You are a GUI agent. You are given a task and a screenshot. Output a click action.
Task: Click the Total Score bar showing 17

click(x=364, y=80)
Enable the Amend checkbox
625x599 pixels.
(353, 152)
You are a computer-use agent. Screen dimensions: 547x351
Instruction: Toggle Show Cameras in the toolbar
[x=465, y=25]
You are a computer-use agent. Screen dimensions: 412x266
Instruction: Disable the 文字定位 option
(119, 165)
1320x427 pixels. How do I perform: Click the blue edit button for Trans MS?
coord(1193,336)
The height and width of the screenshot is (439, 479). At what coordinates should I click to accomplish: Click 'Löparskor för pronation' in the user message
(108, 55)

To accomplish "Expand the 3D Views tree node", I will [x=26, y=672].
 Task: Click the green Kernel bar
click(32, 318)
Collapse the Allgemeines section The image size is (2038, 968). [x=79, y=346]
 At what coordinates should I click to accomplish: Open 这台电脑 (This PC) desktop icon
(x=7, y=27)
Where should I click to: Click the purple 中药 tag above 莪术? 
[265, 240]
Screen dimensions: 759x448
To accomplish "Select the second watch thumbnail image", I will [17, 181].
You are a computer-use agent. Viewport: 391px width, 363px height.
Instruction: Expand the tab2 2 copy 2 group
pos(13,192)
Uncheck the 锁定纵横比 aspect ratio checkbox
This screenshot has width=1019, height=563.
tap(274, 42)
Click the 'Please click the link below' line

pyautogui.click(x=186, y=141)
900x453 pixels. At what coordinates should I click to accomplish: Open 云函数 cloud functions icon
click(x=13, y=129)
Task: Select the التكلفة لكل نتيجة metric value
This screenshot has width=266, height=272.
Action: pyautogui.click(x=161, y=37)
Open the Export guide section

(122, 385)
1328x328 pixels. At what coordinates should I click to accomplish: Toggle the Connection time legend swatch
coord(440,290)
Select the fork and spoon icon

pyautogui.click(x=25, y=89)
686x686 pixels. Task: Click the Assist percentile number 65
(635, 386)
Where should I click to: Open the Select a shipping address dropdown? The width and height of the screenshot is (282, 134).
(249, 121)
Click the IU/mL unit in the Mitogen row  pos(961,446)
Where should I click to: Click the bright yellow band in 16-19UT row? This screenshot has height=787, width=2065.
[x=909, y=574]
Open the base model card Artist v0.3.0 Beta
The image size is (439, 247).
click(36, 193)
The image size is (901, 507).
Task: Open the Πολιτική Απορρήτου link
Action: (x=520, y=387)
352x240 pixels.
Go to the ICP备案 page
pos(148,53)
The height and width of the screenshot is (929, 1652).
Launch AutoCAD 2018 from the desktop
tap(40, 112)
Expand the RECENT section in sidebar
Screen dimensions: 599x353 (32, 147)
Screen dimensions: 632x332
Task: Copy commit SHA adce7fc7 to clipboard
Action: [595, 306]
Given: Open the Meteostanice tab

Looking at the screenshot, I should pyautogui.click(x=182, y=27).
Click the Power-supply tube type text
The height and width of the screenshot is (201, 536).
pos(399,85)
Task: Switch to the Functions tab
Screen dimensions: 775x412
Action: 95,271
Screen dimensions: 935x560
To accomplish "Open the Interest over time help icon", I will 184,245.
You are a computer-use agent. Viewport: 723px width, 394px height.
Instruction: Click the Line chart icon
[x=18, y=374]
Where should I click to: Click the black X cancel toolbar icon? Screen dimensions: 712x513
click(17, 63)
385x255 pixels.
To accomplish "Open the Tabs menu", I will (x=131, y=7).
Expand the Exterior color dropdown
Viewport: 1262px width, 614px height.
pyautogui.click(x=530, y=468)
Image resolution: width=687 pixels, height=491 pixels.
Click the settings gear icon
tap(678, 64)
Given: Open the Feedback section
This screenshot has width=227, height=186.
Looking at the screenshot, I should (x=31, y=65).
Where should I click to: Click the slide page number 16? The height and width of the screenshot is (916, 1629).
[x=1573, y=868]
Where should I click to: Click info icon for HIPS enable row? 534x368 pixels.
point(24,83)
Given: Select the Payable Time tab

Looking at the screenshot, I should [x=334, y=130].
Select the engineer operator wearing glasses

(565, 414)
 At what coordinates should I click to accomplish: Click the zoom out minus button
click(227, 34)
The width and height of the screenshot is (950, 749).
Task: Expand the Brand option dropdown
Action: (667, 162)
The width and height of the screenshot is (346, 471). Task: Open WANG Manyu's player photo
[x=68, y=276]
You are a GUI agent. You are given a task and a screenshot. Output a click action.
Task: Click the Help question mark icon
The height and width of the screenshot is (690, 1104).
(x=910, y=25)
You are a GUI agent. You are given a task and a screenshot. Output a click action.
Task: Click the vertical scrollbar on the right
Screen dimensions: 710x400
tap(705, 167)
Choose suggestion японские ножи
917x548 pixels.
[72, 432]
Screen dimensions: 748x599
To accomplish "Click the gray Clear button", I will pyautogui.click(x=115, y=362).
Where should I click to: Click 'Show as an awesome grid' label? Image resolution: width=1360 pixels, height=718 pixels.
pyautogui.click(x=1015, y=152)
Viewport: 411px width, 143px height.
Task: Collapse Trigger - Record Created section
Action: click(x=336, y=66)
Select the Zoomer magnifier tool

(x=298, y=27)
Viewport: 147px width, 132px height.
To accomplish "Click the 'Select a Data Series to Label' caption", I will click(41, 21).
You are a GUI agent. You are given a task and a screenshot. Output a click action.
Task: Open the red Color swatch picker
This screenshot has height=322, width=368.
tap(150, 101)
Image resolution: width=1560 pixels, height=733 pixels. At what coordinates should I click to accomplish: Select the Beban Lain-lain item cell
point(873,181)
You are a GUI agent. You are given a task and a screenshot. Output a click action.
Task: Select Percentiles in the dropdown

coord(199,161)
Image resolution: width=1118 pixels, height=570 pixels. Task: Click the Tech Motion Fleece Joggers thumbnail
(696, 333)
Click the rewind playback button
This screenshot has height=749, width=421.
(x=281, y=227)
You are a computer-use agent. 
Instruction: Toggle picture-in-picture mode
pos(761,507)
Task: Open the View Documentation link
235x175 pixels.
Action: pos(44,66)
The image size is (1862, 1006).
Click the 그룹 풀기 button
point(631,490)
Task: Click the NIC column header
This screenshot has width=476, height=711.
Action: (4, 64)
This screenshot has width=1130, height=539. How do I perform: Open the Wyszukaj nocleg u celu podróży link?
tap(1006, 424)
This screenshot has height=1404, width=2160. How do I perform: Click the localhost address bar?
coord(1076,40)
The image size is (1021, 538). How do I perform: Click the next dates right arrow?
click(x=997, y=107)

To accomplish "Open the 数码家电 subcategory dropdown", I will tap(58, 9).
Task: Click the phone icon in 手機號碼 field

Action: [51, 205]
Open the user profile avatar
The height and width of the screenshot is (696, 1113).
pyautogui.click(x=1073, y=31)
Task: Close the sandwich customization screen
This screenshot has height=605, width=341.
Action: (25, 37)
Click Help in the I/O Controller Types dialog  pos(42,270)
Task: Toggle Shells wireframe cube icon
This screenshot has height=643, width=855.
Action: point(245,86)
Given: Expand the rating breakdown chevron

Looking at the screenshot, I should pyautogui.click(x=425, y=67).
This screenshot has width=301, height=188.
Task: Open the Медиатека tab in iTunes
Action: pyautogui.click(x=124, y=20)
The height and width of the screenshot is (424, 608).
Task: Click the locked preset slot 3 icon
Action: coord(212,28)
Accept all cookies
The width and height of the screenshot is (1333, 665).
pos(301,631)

◆ ◆ ◆ ◆

**GIVEN EXERCISE**
Copy every item above word for word, line by line.

**TASK RESULT**
You are a GUI agent. You are given a task and a screenshot. Output a click action.
Task: Click the Total Score bar showing 17

click(x=364, y=80)
Enable the Amend checkbox
625x599 pixels.
(353, 152)
You are a computer-use agent. Screen dimensions: 547x351
Instruction: Toggle Show Cameras in the toolbar
[x=465, y=25]
You are a computer-use agent. Screen dimensions: 412x266
Instruction: Disable the 文字定位 option
(119, 165)
1320x427 pixels. How do I perform: Click the blue edit button for Trans MS?
coord(1193,336)
The height and width of the screenshot is (439, 479). At what coordinates should I click to accomplish: Click 'Löparskor för pronation' in the user message
(108, 55)

To accomplish "Expand the 3D Views tree node", I will [x=26, y=672].
 Task: Click the green Kernel bar
click(32, 318)
Collapse the Allgemeines section The image size is (2038, 968). [x=79, y=346]
 At what coordinates should I click to accomplish: Open 这台电脑 (This PC) desktop icon
(x=7, y=27)
Where should I click to: Click the purple 中药 tag above 莪术? 
[265, 240]
Screen dimensions: 759x448
To accomplish "Select the second watch thumbnail image", I will [17, 181].
You are a computer-use agent. Viewport: 391px width, 363px height.
Instruction: Expand the tab2 2 copy 2 group
pos(13,192)
Uncheck the 锁定纵横比 aspect ratio checkbox
This screenshot has width=1019, height=563.
tap(274, 42)
Click the 'Please click the link below' line

pyautogui.click(x=186, y=141)
900x453 pixels. At what coordinates should I click to accomplish: Open 云函数 cloud functions icon
click(x=13, y=129)
Task: Select the التكلفة لكل نتيجة metric value
This screenshot has width=266, height=272.
Action: pyautogui.click(x=161, y=37)
Open the Export guide section

(122, 385)
1328x328 pixels. At what coordinates should I click to accomplish: Toggle the Connection time legend swatch
coord(440,290)
Select the fork and spoon icon

pyautogui.click(x=25, y=89)
686x686 pixels. Task: Click the Assist percentile number 65
(635, 386)
Where should I click to: Open the Select a shipping address dropdown? The width and height of the screenshot is (282, 134).
(249, 121)
Click the IU/mL unit in the Mitogen row  pos(961,446)
Where should I click to: Click the bright yellow band in 16-19UT row? This screenshot has height=787, width=2065.
[x=909, y=574]
Open the base model card Artist v0.3.0 Beta
The image size is (439, 247).
click(36, 193)
The image size is (901, 507).
Task: Open the Πολιτική Απορρήτου link
Action: (x=520, y=387)
352x240 pixels.
Go to the ICP备案 page
pos(148,53)
The height and width of the screenshot is (929, 1652).
Launch AutoCAD 2018 from the desktop
tap(40, 112)
Expand the RECENT section in sidebar
Screen dimensions: 599x353 (32, 147)
Screen dimensions: 632x332
Task: Copy commit SHA adce7fc7 to clipboard
Action: [595, 306]
Given: Open the Meteostanice tab

Looking at the screenshot, I should pyautogui.click(x=182, y=27).
Click the Power-supply tube type text
The height and width of the screenshot is (201, 536).
pos(399,85)
Task: Switch to the Functions tab
Screen dimensions: 775x412
Action: 95,271
Screen dimensions: 935x560
To accomplish "Open the Interest over time help icon", I will 184,245.
You are a computer-use agent. Viewport: 723px width, 394px height.
Instruction: Click the Line chart icon
[x=18, y=374]
Where should I click to: Click the black X cancel toolbar icon? Screen dimensions: 712x513
click(17, 63)
385x255 pixels.
To accomplish "Open the Tabs menu", I will (x=131, y=7).
Expand the Exterior color dropdown
Viewport: 1262px width, 614px height.
pyautogui.click(x=530, y=468)
Image resolution: width=687 pixels, height=491 pixels.
Click the settings gear icon
tap(678, 64)
Given: Open the Feedback section
This screenshot has width=227, height=186.
Looking at the screenshot, I should (x=31, y=65).
Where should I click to: Click the slide page number 16? The height and width of the screenshot is (916, 1629).
[x=1573, y=868]
Where should I click to: Click info icon for HIPS enable row? 534x368 pixels.
point(24,83)
Given: Select the Payable Time tab

Looking at the screenshot, I should [x=334, y=130].
Select the engineer operator wearing glasses

(565, 414)
 At what coordinates should I click to accomplish: Click the zoom out minus button
click(227, 34)
The width and height of the screenshot is (950, 749).
Task: Expand the Brand option dropdown
Action: (667, 162)
The width and height of the screenshot is (346, 471). Task: Open WANG Manyu's player photo
[x=68, y=276]
You are a GUI agent. You are given a task and a screenshot. Output a click action.
Task: Click the Help question mark icon
The height and width of the screenshot is (690, 1104).
(x=910, y=25)
You are a GUI agent. You are given a task and a screenshot. Output a click action.
Task: Click the vertical scrollbar on the right
Screen dimensions: 710x400
tap(705, 167)
Choose suggestion японские ножи
917x548 pixels.
[72, 432]
Screen dimensions: 748x599
To accomplish "Click the gray Clear button", I will pyautogui.click(x=115, y=362).
Where should I click to: Click 'Show as an awesome grid' label? Image resolution: width=1360 pixels, height=718 pixels.
pyautogui.click(x=1015, y=152)
Viewport: 411px width, 143px height.
Task: Collapse Trigger - Record Created section
Action: click(x=336, y=66)
Select the Zoomer magnifier tool

(x=298, y=27)
Viewport: 147px width, 132px height.
To accomplish "Click the 'Select a Data Series to Label' caption", I will click(41, 21).
You are a GUI agent. You are given a task and a screenshot. Output a click action.
Task: Open the red Color swatch picker
This screenshot has height=322, width=368.
tap(150, 101)
Image resolution: width=1560 pixels, height=733 pixels. At what coordinates should I click to accomplish: Select the Beban Lain-lain item cell
point(873,181)
You are a GUI agent. You are given a task and a screenshot. Output a click action.
Task: Select Percentiles in the dropdown

coord(199,161)
Image resolution: width=1118 pixels, height=570 pixels. Task: Click the Tech Motion Fleece Joggers thumbnail
(696, 333)
Click the rewind playback button
This screenshot has height=749, width=421.
(x=281, y=227)
You are a computer-use agent. 
Instruction: Toggle picture-in-picture mode
pos(761,507)
Task: Open the View Documentation link
235x175 pixels.
Action: pos(44,66)
The image size is (1862, 1006).
Click the 그룹 풀기 button
point(631,490)
Task: Click the NIC column header
This screenshot has width=476, height=711.
Action: (4, 64)
This screenshot has width=1130, height=539. How do I perform: Open the Wyszukaj nocleg u celu podróży link?
tap(1006, 424)
This screenshot has height=1404, width=2160. How do I perform: Click the localhost address bar?
coord(1076,40)
The image size is (1021, 538). How do I perform: Click the next dates right arrow?
click(x=997, y=107)

To accomplish "Open the 数码家电 subcategory dropdown", I will tap(58, 9).
Task: Click the phone icon in 手機號碼 field

Action: [51, 205]
Open the user profile avatar
The height and width of the screenshot is (696, 1113).
pyautogui.click(x=1073, y=31)
Task: Close the sandwich customization screen
This screenshot has height=605, width=341.
Action: (25, 37)
Click Help in the I/O Controller Types dialog  pos(42,270)
Task: Toggle Shells wireframe cube icon
This screenshot has height=643, width=855.
Action: point(245,86)
Given: Expand the rating breakdown chevron

Looking at the screenshot, I should pyautogui.click(x=425, y=67).
This screenshot has width=301, height=188.
Task: Open the Медиатека tab in iTunes
Action: pyautogui.click(x=124, y=20)
The height and width of the screenshot is (424, 608).
Task: Click the locked preset slot 3 icon
Action: coord(212,28)
Accept all cookies
The width and height of the screenshot is (1333, 665).
pos(301,631)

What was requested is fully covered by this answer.